━━━━━ DATA EXTRACT

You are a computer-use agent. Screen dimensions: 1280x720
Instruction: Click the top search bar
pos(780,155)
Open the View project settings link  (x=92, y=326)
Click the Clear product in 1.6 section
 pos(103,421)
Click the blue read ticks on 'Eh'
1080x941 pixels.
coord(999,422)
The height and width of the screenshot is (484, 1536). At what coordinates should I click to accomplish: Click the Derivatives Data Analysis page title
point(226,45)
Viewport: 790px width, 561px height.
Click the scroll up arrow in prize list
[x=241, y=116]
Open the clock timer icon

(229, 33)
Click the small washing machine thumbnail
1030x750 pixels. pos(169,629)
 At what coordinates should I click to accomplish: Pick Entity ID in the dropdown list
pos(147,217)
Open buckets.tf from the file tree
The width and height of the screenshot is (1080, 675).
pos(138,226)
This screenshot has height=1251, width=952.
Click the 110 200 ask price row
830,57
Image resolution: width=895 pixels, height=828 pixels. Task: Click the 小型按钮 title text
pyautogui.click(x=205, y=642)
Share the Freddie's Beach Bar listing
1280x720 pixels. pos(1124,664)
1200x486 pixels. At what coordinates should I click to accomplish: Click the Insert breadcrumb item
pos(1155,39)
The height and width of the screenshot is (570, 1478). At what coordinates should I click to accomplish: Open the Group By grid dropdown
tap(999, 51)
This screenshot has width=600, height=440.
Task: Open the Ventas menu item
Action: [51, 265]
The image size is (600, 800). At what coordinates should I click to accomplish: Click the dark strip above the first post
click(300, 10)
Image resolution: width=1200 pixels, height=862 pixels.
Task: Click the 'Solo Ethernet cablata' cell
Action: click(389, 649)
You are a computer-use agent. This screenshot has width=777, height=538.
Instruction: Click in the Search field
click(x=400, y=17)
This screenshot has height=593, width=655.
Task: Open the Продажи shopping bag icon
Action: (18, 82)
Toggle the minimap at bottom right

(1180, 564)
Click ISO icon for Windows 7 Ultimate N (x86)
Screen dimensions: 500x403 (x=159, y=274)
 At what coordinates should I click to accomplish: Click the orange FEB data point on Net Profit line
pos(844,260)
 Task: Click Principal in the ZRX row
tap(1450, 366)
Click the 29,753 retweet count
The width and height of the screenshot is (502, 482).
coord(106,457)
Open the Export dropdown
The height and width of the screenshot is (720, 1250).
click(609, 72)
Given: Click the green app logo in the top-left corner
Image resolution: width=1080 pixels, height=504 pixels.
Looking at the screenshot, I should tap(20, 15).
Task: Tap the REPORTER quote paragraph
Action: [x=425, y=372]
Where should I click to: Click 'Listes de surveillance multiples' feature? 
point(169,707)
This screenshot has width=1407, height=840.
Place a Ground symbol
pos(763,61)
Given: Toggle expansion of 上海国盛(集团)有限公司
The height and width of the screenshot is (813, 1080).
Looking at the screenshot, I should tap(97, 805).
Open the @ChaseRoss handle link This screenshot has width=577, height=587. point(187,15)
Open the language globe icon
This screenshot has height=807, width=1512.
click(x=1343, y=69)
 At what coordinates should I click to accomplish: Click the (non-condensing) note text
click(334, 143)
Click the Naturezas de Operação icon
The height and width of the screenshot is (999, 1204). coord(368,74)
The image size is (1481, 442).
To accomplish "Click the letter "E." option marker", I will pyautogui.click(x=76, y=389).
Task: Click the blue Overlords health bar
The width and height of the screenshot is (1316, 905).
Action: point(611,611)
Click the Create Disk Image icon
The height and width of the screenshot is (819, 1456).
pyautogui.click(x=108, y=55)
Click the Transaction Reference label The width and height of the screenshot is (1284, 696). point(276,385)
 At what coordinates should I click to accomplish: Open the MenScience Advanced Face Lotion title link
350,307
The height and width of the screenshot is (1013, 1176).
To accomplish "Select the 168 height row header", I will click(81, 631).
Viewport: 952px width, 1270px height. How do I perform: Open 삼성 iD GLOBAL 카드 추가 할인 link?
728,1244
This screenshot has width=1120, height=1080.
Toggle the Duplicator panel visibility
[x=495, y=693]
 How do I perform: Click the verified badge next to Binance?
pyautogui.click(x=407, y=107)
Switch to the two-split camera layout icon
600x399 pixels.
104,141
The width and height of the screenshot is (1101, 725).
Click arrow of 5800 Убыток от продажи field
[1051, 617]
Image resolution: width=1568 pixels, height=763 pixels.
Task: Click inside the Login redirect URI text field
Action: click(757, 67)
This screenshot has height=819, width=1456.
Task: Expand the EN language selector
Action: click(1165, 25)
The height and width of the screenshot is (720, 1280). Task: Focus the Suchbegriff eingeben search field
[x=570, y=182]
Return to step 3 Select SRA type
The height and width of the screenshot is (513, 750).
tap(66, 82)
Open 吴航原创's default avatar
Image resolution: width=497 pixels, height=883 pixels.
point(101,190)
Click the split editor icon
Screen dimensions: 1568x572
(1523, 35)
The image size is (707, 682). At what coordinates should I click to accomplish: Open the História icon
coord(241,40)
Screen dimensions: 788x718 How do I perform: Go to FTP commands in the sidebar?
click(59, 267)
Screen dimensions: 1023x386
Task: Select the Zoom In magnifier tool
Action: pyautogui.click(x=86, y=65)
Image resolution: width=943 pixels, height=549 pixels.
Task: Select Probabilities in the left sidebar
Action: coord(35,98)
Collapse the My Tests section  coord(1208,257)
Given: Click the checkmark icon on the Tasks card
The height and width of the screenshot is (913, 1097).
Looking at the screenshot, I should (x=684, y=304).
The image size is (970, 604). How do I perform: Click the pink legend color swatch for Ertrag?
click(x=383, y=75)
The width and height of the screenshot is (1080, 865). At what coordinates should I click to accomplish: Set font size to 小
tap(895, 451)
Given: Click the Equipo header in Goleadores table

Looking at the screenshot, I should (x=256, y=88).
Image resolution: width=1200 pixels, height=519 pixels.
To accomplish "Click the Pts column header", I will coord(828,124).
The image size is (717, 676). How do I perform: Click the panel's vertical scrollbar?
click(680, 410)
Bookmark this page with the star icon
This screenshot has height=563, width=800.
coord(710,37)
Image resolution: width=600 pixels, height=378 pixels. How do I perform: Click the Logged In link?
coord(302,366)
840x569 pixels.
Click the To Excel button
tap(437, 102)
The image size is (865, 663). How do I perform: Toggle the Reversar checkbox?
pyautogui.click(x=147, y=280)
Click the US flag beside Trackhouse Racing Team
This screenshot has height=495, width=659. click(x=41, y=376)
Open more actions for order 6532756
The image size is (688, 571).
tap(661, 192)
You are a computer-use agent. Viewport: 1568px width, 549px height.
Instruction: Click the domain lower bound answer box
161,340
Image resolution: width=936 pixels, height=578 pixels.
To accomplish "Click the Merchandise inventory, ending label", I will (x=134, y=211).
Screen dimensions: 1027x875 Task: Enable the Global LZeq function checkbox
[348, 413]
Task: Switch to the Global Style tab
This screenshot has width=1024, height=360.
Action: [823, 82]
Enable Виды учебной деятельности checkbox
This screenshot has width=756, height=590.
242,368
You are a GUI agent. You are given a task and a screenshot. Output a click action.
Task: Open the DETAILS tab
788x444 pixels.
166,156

━━━━━━━━━━

* [YOUR ASSIGNMENT] Nothing should be changed: write out all of the data as is.

* [ANSWER AREA]
You are a computer-use agent. Screen dimensions: 1280x720
Instruction: Click the top search bar
pos(780,155)
Open the View project settings link  (x=92, y=326)
Click the Clear product in 1.6 section
 pos(103,421)
Click the blue read ticks on 'Eh'
1080x941 pixels.
coord(999,422)
The height and width of the screenshot is (484, 1536). At what coordinates should I click to accomplish: Click the Derivatives Data Analysis page title
point(226,45)
Viewport: 790px width, 561px height.
Click the scroll up arrow in prize list
[x=241, y=116]
Open the clock timer icon

(229, 33)
Click the small washing machine thumbnail
1030x750 pixels. pos(169,629)
 At what coordinates should I click to accomplish: Pick Entity ID in the dropdown list
pos(147,217)
Open buckets.tf from the file tree
The width and height of the screenshot is (1080, 675).
pos(138,226)
This screenshot has height=1251, width=952.
Click the 110 200 ask price row
830,57
Image resolution: width=895 pixels, height=828 pixels. Task: Click the 小型按钮 title text
pyautogui.click(x=205, y=642)
Share the Freddie's Beach Bar listing
1280x720 pixels. pos(1124,664)
1200x486 pixels. At what coordinates should I click to accomplish: Click the Insert breadcrumb item
pos(1155,39)
The height and width of the screenshot is (570, 1478). At what coordinates should I click to accomplish: Open the Group By grid dropdown
tap(999, 51)
This screenshot has width=600, height=440.
Task: Open the Ventas menu item
Action: [51, 265]
The image size is (600, 800). At what coordinates should I click to accomplish: Click the dark strip above the first post
click(300, 10)
Image resolution: width=1200 pixels, height=862 pixels.
Task: Click the 'Solo Ethernet cablata' cell
Action: click(389, 649)
You are a computer-use agent. This screenshot has width=777, height=538.
Instruction: Click in the Search field
click(x=400, y=17)
This screenshot has height=593, width=655.
Task: Open the Продажи shopping bag icon
Action: (18, 82)
Toggle the minimap at bottom right

(1180, 564)
Click ISO icon for Windows 7 Ultimate N (x86)
Screen dimensions: 500x403 (x=159, y=274)
 At what coordinates should I click to accomplish: Click the orange FEB data point on Net Profit line
pos(844,260)
 Task: Click Principal in the ZRX row
tap(1450, 366)
Click the 29,753 retweet count
The width and height of the screenshot is (502, 482).
coord(106,457)
Open the Export dropdown
The height and width of the screenshot is (720, 1250).
click(609, 72)
Given: Click the green app logo in the top-left corner
Image resolution: width=1080 pixels, height=504 pixels.
Looking at the screenshot, I should tap(20, 15).
Task: Tap the REPORTER quote paragraph
Action: [x=425, y=372]
Where should I click to: Click 'Listes de surveillance multiples' feature? 
point(169,707)
This screenshot has width=1407, height=840.
Place a Ground symbol
pos(763,61)
Given: Toggle expansion of 上海国盛(集团)有限公司
The height and width of the screenshot is (813, 1080).
Looking at the screenshot, I should tap(97, 805).
Open the @ChaseRoss handle link This screenshot has width=577, height=587. point(187,15)
Open the language globe icon
This screenshot has height=807, width=1512.
click(x=1343, y=69)
 At what coordinates should I click to accomplish: Click the (non-condensing) note text
click(334, 143)
Click the Naturezas de Operação icon
The height and width of the screenshot is (999, 1204). coord(368,74)
The image size is (1481, 442).
To accomplish "Click the letter "E." option marker", I will pyautogui.click(x=76, y=389).
Task: Click the blue Overlords health bar
The width and height of the screenshot is (1316, 905).
Action: point(611,611)
Click the Create Disk Image icon
The height and width of the screenshot is (819, 1456).
pyautogui.click(x=108, y=55)
Click the Transaction Reference label The width and height of the screenshot is (1284, 696). point(276,385)
 At what coordinates should I click to accomplish: Open the MenScience Advanced Face Lotion title link
350,307
The height and width of the screenshot is (1013, 1176).
To accomplish "Select the 168 height row header", I will click(81, 631).
Viewport: 952px width, 1270px height. How do I perform: Open 삼성 iD GLOBAL 카드 추가 할인 link?
728,1244
This screenshot has width=1120, height=1080.
Toggle the Duplicator panel visibility
[x=495, y=693]
 How do I perform: Click the verified badge next to Binance?
pyautogui.click(x=407, y=107)
Switch to the two-split camera layout icon
600x399 pixels.
104,141
The width and height of the screenshot is (1101, 725).
Click arrow of 5800 Убыток от продажи field
[1051, 617]
Image resolution: width=1568 pixels, height=763 pixels.
Task: Click inside the Login redirect URI text field
Action: click(757, 67)
This screenshot has height=819, width=1456.
Task: Expand the EN language selector
Action: click(1165, 25)
The height and width of the screenshot is (720, 1280). Task: Focus the Suchbegriff eingeben search field
[x=570, y=182]
Return to step 3 Select SRA type
The height and width of the screenshot is (513, 750).
tap(66, 82)
Open 吴航原创's default avatar
Image resolution: width=497 pixels, height=883 pixels.
point(101,190)
Click the split editor icon
Screen dimensions: 1568x572
(1523, 35)
The image size is (707, 682). At what coordinates should I click to accomplish: Open the História icon
coord(241,40)
Screen dimensions: 788x718 How do I perform: Go to FTP commands in the sidebar?
click(59, 267)
Screen dimensions: 1023x386
Task: Select the Zoom In magnifier tool
Action: pyautogui.click(x=86, y=65)
Image resolution: width=943 pixels, height=549 pixels.
Task: Select Probabilities in the left sidebar
Action: coord(35,98)
Collapse the My Tests section  coord(1208,257)
Given: Click the checkmark icon on the Tasks card
The height and width of the screenshot is (913, 1097).
Looking at the screenshot, I should (x=684, y=304).
The image size is (970, 604). How do I perform: Click the pink legend color swatch for Ertrag?
click(x=383, y=75)
The width and height of the screenshot is (1080, 865). At what coordinates should I click to accomplish: Set font size to 小
tap(895, 451)
Given: Click the Equipo header in Goleadores table

Looking at the screenshot, I should (x=256, y=88).
Image resolution: width=1200 pixels, height=519 pixels.
To accomplish "Click the Pts column header", I will coord(828,124).
The image size is (717, 676). How do I perform: Click the panel's vertical scrollbar?
click(680, 410)
Bookmark this page with the star icon
This screenshot has height=563, width=800.
coord(710,37)
Image resolution: width=600 pixels, height=378 pixels. How do I perform: Click the Logged In link?
coord(302,366)
840x569 pixels.
Click the To Excel button
tap(437, 102)
The image size is (865, 663). How do I perform: Toggle the Reversar checkbox?
pyautogui.click(x=147, y=280)
Click the US flag beside Trackhouse Racing Team
This screenshot has height=495, width=659. click(x=41, y=376)
Open more actions for order 6532756
The image size is (688, 571).
tap(661, 192)
You are a computer-use agent. Viewport: 1568px width, 549px height.
Instruction: Click the domain lower bound answer box
161,340
Image resolution: width=936 pixels, height=578 pixels.
To accomplish "Click the Merchandise inventory, ending label", I will (x=134, y=211).
Screen dimensions: 1027x875 Task: Enable the Global LZeq function checkbox
[348, 413]
Task: Switch to the Global Style tab
This screenshot has width=1024, height=360.
Action: [823, 82]
Enable Виды учебной деятельности checkbox
This screenshot has width=756, height=590.
242,368
You are a GUI agent. You are given a task and a screenshot. Output a click action.
Task: Open the DETAILS tab
788x444 pixels.
166,156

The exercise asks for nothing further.